As we in North Carolina have reason to know, federal election law has made redistricting by state governments extremely difficult. Some of the difficulty is due to a series of cases in which the US Supreme Court imposed a “one person, one vote” requirement on the states. The Court justified this imposition by saying that the one person, one vote principle is implicit in the Equal Protection Clause of the 14th Amendment; however, it failed to explain what the principle means in practice. (Which persons? Whose votes?) The Court recently had an opportunity to clarify matters, but, to the disappointment of many, it declined to do so.

Ever since it was imposed by the Court, the states have generally assumed they could satisfy the one person, one vote requirement by equalizing the total population within legislative districts, and that is what Texas attempted to do after the 2010 Census. The plaintiffs in Evenwel v. Abbott, however, complained that by redistricting on the basis of total population Texas had violated the one person, one vote principle and denied them the equal protection of the law. They pointed out that:

The general population of Texas includes millions of people who are ineligible to vote, mostly children and non-citizen aliens.
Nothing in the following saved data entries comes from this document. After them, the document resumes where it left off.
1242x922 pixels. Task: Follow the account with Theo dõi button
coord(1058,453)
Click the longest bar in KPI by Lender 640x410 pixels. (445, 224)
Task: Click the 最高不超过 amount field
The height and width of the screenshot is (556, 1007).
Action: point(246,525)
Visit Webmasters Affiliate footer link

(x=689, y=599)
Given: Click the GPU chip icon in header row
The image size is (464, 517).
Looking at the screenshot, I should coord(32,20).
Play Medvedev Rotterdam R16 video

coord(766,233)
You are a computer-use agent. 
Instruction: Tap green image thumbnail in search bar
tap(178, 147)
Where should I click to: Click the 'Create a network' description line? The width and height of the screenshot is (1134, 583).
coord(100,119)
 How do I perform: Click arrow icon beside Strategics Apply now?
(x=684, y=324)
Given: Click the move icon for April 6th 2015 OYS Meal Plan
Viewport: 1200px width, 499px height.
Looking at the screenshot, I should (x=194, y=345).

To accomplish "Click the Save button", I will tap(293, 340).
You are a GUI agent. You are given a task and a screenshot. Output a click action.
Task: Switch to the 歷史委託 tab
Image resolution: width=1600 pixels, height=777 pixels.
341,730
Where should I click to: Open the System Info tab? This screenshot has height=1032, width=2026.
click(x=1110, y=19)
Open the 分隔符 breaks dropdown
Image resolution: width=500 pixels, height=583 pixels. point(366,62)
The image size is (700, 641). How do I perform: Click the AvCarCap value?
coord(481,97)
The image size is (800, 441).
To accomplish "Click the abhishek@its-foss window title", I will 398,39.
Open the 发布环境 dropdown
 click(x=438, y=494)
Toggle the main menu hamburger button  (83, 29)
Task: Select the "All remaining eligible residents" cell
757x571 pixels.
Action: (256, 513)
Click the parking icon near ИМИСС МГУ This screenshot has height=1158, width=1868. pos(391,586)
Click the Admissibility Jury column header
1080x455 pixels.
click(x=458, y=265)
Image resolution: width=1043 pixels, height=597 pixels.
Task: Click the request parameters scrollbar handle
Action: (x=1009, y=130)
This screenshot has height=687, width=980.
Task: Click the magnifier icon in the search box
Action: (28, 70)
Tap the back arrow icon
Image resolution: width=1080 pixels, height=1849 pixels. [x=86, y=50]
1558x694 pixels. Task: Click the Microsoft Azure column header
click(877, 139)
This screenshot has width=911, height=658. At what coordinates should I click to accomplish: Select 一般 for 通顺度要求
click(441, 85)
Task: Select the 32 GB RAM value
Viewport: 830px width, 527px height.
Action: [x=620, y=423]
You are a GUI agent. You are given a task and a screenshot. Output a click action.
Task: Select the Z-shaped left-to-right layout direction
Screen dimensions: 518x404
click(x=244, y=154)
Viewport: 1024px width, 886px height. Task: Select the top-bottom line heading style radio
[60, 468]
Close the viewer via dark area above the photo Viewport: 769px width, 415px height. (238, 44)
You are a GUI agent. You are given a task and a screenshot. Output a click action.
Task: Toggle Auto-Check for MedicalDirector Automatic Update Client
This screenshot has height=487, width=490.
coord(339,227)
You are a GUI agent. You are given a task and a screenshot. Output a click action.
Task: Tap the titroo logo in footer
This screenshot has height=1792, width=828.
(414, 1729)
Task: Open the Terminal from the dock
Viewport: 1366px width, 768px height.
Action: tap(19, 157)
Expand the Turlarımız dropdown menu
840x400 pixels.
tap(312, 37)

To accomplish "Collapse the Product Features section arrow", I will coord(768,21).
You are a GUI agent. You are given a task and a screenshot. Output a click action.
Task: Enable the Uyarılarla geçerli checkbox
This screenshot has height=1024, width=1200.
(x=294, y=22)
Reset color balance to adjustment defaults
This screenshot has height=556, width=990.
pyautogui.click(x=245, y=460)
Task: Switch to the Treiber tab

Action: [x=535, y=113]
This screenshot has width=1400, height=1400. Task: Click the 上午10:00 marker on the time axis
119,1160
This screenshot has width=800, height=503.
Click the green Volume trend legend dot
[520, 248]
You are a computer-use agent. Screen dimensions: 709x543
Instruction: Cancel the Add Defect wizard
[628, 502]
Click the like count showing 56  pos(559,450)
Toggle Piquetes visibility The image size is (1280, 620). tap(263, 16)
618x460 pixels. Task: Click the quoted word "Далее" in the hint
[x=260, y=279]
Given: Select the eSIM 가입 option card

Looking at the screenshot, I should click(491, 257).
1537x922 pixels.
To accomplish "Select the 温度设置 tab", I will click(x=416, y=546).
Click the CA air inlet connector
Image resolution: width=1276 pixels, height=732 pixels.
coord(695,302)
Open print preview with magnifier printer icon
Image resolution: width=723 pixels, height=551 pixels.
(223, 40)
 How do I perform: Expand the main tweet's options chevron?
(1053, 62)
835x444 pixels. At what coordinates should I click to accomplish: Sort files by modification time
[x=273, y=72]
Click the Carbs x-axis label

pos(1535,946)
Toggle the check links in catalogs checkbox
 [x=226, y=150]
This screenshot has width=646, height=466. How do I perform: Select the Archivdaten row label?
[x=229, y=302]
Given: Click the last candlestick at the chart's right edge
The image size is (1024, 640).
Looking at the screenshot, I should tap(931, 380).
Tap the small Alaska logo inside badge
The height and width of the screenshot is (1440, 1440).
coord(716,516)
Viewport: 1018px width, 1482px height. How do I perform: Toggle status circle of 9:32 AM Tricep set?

The people who are ineligible to vote are concentrated in urban areas, which means they make up a large percentage of the total population in some state senate districts and a small percentage in others.

As a result, the number of eligible voters varies greatly among senate districts, so much so that some rural districts contain almost twice as many eligible voters as some urban districts.

In an opinion delivered by Justice Ginsburg, the Court acknowledged all of these facts; nevertheless, it held that Texas’s use of total population as a basis for legislative apportionment does not violate the 14th Amendment.

It was a unanimous decision, which is unusual for a Court that is deeply divided along along ideological lines, and it points up something interesting about the way the ideological divide tends to play out when government action is challenged on Constitutional grounds. The liberal justices generally begin with a strong presumption that any and all government actions are lawful, and when they do exercise judicial oversight they tend to interpret the Constitution loosely in order to bring it into line with contemporary standards of fairness and justice. The conservative justices, on the other hand, are a bit more inclined to scrutinize government action and a lot more inclined to be guided exclusively by the original meaning of the text.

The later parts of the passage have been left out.